1. Be a Good Listener. Ask questions that invite more than just a “yes” or “no” response, then actually listen to the responses. Give people eye contact. Offer feedback that shows you are listening or empathizing. And if you disagree or you’re unclear on what’s being said, ask follow up questions like, “Help me understand what you mean when you say . . . “ and then listen again. Don’t interrupt. Don’t make excuses. Just listen. If you still disagree or there needs to be a follow up conversation, offer words of affirmation like, “Thank you for sharing your thoughts. I hear you. I want to understand where you’re coming from. Can we continue this conversation tomorrow?” Listening well takes time.
2. Be a Learner. The best leaders learn ABOUT their people, their environments, their community. And they learn FROM people. Just because you’re leading or influencing at a high level doesn’t mean you know everything. Approach each conversation, situation, opportunity or experience as a chance to learn something new. Keep a list of what you’re learning in a journal or on your phone. I think you will be amazed at what you learn in just a few short days in an environment that might seem “familiar” to you. (*notice how these essential qualities go in order: you learn best when you’re willing to be a good listener!)
3. Be a Leader. This one might seem obvious, but here’s the truth: not all “leaders” are actually leaders. Leading well means developing a strong sense of self-awareness and an awareness of others. Leading well means exercising maturity in your actions and in your conversations. Leading well means seeking the good of all. Leading well means having hard conversations in order to develop people and move situations forward. Leading well means protecting, mentoring, shepherding the people in your care. Leading well means empowering those around you to live out their strengths as they contribute to the overall values of the organization. Leading well means listening and learning.

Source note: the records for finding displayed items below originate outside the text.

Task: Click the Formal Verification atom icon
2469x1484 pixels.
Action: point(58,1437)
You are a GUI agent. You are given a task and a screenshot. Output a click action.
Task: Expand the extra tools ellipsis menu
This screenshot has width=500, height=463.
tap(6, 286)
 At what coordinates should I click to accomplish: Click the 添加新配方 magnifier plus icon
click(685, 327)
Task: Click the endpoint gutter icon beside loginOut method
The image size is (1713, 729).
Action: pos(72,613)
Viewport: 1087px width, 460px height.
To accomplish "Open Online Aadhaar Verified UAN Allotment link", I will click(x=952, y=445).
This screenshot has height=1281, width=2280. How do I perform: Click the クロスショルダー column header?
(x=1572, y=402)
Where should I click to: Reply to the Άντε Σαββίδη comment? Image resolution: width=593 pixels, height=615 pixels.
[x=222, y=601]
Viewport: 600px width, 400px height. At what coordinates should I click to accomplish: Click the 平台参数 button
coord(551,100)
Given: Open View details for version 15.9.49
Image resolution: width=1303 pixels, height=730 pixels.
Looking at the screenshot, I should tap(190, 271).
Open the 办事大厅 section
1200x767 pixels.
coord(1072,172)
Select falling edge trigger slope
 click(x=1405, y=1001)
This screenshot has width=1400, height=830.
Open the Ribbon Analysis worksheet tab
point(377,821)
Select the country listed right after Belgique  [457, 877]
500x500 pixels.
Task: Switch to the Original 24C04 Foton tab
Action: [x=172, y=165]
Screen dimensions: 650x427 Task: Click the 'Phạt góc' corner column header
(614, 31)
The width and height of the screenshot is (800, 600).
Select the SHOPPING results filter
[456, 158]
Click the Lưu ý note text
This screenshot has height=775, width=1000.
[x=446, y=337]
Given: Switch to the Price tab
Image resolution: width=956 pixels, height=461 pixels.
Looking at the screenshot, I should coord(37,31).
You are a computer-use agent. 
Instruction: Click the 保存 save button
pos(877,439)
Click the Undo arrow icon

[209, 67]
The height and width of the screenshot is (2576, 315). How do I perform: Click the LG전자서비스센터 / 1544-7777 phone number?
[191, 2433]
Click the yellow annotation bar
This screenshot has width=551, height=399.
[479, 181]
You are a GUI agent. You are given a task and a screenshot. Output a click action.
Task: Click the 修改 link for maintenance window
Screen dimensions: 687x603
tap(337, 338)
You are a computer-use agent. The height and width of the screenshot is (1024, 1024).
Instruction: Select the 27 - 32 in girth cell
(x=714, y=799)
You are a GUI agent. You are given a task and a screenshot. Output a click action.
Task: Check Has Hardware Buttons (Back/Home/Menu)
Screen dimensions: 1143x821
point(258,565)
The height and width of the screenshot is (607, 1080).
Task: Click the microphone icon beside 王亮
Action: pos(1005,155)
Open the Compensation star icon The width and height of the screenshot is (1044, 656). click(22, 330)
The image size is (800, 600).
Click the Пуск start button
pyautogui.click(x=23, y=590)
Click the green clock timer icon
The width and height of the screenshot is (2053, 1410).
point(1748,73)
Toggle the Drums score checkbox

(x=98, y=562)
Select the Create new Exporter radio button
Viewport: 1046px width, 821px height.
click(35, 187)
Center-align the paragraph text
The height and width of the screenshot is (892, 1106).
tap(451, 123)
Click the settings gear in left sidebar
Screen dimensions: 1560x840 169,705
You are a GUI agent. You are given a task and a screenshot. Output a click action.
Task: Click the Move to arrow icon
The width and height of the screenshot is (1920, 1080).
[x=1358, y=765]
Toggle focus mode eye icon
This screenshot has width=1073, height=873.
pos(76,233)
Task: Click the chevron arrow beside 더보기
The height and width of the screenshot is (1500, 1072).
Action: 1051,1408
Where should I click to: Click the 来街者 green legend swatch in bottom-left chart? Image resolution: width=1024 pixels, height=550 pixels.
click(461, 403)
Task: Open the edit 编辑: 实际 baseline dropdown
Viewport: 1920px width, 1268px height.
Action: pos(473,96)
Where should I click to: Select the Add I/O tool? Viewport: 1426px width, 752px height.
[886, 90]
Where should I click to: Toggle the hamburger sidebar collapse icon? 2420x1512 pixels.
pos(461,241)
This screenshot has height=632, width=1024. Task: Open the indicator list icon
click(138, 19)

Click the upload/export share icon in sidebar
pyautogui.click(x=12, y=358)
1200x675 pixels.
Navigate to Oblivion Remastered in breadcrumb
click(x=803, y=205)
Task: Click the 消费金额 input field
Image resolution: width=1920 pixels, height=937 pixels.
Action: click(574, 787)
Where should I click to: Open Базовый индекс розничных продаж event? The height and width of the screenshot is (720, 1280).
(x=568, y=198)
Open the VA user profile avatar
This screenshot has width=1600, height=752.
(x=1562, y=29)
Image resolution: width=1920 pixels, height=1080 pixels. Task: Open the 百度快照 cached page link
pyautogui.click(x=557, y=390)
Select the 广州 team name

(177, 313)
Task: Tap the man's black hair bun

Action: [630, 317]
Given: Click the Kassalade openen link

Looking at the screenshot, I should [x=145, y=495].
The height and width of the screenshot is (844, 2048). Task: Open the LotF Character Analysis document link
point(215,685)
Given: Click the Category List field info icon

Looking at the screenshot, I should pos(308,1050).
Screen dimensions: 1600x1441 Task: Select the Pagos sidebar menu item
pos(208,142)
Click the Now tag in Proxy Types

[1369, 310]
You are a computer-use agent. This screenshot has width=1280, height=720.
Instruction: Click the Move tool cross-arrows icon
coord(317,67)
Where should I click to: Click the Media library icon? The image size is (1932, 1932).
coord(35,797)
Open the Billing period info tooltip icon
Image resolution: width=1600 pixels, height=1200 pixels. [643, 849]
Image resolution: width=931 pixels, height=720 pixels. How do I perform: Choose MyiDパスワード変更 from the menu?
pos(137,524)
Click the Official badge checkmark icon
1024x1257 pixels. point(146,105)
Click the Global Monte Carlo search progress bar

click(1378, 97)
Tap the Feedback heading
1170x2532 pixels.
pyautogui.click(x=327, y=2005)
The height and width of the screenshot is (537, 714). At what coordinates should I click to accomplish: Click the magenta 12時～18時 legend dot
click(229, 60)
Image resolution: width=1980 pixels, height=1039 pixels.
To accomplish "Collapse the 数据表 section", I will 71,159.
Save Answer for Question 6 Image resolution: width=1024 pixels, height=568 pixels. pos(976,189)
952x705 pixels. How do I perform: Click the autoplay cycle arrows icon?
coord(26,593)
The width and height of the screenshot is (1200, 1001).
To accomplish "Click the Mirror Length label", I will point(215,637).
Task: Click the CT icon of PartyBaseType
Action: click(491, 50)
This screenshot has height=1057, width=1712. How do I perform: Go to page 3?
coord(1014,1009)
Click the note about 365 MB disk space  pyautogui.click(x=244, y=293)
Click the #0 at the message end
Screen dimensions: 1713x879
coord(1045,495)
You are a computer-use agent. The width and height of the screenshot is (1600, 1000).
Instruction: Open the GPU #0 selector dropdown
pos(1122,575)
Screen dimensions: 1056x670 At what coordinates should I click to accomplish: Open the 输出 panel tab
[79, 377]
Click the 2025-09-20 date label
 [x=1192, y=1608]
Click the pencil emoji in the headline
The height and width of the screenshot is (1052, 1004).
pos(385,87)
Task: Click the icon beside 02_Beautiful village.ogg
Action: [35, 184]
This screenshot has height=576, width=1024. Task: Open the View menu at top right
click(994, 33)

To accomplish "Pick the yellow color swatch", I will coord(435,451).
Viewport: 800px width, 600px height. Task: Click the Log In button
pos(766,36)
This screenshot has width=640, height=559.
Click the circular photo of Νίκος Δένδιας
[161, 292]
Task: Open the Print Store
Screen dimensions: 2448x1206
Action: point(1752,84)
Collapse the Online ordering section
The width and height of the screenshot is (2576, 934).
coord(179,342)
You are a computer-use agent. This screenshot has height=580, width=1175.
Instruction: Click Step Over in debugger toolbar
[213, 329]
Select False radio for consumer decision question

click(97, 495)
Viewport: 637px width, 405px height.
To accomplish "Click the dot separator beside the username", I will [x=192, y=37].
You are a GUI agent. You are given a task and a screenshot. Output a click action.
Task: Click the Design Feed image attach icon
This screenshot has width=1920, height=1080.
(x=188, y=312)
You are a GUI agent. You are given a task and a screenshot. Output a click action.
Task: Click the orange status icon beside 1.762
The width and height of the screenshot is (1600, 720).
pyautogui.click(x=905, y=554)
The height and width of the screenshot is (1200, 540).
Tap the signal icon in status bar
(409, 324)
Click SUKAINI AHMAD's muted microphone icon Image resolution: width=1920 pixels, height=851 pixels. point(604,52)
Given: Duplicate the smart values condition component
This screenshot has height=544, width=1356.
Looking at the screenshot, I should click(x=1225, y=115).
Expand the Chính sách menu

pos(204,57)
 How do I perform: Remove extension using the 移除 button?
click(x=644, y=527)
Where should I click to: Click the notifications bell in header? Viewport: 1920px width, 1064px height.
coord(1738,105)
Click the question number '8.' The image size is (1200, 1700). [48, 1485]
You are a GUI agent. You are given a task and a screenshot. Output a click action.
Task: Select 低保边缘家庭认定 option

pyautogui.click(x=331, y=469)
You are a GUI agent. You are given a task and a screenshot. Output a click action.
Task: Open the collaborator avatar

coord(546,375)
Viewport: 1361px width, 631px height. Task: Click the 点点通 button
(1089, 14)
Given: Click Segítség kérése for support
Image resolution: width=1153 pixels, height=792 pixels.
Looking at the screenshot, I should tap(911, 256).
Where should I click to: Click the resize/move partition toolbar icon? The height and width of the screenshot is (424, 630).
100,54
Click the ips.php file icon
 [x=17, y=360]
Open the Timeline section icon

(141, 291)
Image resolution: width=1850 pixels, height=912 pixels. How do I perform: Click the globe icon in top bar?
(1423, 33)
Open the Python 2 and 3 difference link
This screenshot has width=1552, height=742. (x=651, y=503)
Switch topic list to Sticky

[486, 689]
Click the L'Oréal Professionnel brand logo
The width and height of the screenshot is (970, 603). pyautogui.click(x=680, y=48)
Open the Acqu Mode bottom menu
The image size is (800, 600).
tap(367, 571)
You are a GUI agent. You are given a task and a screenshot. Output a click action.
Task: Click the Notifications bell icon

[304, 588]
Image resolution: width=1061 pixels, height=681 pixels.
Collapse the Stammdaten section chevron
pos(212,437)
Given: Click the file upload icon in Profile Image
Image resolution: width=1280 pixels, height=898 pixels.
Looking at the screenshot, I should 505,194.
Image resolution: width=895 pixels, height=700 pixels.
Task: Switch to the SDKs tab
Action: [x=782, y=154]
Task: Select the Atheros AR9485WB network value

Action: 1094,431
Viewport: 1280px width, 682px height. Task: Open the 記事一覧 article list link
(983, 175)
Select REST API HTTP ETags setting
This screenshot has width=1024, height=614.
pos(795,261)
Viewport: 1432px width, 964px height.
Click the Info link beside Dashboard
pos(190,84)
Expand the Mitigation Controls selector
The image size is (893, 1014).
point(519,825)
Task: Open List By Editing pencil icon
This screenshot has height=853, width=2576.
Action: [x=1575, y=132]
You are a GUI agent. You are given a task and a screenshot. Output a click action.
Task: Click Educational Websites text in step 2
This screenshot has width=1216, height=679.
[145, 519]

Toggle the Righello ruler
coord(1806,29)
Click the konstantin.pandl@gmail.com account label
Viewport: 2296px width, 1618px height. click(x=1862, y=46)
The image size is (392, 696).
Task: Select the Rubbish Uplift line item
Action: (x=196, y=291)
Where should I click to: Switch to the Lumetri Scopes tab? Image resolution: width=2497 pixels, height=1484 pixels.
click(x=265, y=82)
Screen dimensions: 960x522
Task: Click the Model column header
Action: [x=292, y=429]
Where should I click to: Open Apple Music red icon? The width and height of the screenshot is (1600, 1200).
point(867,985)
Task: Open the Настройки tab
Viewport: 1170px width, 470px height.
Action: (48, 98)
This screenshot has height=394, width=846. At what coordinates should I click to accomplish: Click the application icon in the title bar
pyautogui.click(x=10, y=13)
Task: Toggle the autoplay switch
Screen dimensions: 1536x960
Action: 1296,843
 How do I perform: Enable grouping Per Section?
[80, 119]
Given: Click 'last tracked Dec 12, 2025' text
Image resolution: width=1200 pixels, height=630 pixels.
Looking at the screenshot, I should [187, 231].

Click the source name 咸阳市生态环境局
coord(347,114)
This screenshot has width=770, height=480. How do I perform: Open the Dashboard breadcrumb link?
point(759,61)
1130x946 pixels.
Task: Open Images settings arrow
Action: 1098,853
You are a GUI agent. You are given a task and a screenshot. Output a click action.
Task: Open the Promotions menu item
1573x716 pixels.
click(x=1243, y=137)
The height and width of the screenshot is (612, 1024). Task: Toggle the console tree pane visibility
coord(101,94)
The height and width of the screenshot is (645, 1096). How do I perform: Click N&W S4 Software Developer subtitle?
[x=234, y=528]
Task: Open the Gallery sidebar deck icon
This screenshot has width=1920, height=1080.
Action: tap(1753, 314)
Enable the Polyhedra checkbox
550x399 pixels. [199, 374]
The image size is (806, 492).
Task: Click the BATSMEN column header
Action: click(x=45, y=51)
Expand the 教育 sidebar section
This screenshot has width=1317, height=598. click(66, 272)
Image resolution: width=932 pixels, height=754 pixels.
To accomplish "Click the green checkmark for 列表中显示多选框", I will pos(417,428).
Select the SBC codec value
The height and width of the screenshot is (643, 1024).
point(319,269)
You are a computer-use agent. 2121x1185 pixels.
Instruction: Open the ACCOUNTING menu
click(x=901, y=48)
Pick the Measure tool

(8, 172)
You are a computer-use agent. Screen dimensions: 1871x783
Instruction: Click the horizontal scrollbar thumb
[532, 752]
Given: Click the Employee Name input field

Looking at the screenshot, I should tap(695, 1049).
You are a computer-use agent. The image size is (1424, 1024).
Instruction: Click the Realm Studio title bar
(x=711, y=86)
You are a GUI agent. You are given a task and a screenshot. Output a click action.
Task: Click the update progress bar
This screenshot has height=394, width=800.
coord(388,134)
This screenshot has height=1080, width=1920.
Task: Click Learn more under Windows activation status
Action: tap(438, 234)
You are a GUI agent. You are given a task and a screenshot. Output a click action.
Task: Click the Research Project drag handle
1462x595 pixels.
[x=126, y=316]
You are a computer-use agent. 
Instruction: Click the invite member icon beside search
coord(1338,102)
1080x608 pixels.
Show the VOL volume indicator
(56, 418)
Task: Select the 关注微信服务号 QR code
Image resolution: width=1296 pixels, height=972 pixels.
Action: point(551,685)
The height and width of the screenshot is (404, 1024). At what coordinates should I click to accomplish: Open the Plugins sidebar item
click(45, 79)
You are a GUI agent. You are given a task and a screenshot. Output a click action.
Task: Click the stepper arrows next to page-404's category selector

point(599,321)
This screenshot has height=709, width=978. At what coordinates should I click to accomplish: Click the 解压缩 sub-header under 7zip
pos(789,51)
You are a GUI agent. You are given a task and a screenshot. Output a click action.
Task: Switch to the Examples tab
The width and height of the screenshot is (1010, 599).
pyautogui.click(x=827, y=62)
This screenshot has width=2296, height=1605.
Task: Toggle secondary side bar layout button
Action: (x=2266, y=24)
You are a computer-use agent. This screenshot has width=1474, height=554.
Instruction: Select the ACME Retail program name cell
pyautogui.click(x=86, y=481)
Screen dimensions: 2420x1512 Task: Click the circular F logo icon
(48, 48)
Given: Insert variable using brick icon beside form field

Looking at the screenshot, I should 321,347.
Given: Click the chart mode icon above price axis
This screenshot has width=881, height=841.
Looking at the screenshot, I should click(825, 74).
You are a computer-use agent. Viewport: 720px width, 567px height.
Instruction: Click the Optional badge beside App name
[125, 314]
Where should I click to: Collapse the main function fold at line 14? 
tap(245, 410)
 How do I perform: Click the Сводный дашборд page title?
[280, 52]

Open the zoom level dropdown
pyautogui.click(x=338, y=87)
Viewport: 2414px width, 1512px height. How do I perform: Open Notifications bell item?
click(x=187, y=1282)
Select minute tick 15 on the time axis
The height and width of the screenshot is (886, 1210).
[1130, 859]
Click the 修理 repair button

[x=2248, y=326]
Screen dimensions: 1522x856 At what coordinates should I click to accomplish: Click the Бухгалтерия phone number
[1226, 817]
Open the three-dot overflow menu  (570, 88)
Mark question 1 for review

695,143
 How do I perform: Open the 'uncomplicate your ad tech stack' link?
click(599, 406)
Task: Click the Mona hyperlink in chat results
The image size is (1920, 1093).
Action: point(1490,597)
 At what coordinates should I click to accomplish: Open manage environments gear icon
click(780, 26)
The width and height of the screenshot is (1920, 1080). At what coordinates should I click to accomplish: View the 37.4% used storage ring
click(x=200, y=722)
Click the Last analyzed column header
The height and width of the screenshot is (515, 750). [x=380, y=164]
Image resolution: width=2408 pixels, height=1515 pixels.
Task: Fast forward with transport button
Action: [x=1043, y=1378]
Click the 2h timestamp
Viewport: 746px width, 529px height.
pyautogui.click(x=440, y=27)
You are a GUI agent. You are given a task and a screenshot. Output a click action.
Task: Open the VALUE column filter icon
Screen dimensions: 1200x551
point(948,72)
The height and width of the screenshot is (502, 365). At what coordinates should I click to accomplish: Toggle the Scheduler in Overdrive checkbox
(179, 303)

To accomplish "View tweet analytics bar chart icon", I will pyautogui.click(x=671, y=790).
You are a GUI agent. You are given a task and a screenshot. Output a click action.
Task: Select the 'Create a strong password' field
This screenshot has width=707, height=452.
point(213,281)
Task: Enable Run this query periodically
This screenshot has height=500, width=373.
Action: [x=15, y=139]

Take a few moments to think about these questions: How would you rate yourself on a scale from 1-10 on the 3 leadership essentials listed here? What qualities or characteristics would people in your life use to describe you? If you’re not sure, ask them!
Or turn this into a Team Exercise by asking everyone to list (or write down) 2-3 qualities they would use to describe each team member. Then, in that moment or in a later meeting, share those words and the reasons why those words were selected for each individual. This is a great opportunity to get honest feedback, build trust, create a collaborative environment of safety, and have future conversation as a team.